As models grow larger and AI tools become more widely used, the bottlenecks are not only algorithmic.

They are physical.

More intelligence requires more compute. More compute requires more chips. More chips require more power and cooling.

So even if orbital AI data centers still sound distant, the direction makes sense.

AI competition is no longer confined to what happens on a screen.

It is moving into energy systems, physical infrastructure, and maybe eventually even beyond Earth.

Closing: A Good AI Has to Be Usable

Reading this news, I kept coming back to one thought:

The center of gravity in AI competition is shifting.

At first, the conversation was mostly about model quality.

Which model writes better?
Which model codes better?
Which model reasons better?
Which model feels more creative?

Those things still matter.

But from a user’s perspective, performance alone is not enough.

A good AI model has to be usable.

It has to be available when you need it. It has to last through long tasks. It should not stop halfway through a coding session because a limit was hit. For developers using an API, rate limits and usage caps need to be predictable.

The SpaceX-Anthropic deal is a concrete example of that reality.

The next phase of AI competition is not only about building better models.

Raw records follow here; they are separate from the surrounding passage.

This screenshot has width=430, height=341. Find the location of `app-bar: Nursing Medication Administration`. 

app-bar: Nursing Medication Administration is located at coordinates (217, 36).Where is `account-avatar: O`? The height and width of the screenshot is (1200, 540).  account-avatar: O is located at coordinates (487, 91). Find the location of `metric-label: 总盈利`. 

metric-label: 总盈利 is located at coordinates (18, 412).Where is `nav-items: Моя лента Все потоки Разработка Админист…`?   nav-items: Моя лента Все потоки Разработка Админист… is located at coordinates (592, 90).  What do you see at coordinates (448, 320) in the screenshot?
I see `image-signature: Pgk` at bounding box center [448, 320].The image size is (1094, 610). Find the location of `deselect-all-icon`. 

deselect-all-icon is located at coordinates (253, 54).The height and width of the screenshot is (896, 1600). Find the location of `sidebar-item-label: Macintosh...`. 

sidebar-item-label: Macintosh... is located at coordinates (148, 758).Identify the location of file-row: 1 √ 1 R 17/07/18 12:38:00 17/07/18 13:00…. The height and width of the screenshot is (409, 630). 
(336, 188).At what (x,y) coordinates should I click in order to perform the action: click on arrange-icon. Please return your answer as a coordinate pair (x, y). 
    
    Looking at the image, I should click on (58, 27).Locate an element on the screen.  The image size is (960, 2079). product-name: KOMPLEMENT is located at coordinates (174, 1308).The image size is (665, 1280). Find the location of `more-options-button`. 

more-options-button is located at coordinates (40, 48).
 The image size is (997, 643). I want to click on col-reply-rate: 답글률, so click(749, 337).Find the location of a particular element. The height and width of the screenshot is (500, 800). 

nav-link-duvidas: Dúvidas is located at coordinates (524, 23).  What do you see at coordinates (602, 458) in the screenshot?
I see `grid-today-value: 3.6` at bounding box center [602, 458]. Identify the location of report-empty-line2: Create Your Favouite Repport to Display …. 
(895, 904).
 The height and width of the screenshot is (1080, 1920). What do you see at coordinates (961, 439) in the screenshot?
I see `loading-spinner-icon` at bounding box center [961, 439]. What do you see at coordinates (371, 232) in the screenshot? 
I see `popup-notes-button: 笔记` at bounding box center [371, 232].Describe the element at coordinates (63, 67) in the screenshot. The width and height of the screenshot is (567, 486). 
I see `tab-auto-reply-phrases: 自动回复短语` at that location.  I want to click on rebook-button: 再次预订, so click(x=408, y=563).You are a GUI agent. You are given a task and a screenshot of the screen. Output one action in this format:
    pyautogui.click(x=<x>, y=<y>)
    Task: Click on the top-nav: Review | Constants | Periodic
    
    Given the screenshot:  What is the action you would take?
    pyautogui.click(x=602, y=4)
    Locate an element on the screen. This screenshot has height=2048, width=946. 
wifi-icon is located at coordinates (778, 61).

It is also about securing the infrastructure needed to run those models.

That is why this story does not end at “Anthropic signed a deal with SpaceX.”

AI is becoming a massive physical industry.

Every time we ask Claude to work on a codebase, ask ChatGPT to summarize a document, or ask Gemini to analyze a spreadsheet, enormous computational resources are moving in the background.

What it takes to build great AI is no longer just algorithms.

It is GPUs, power, data centers, and maybe, eventually, orbit.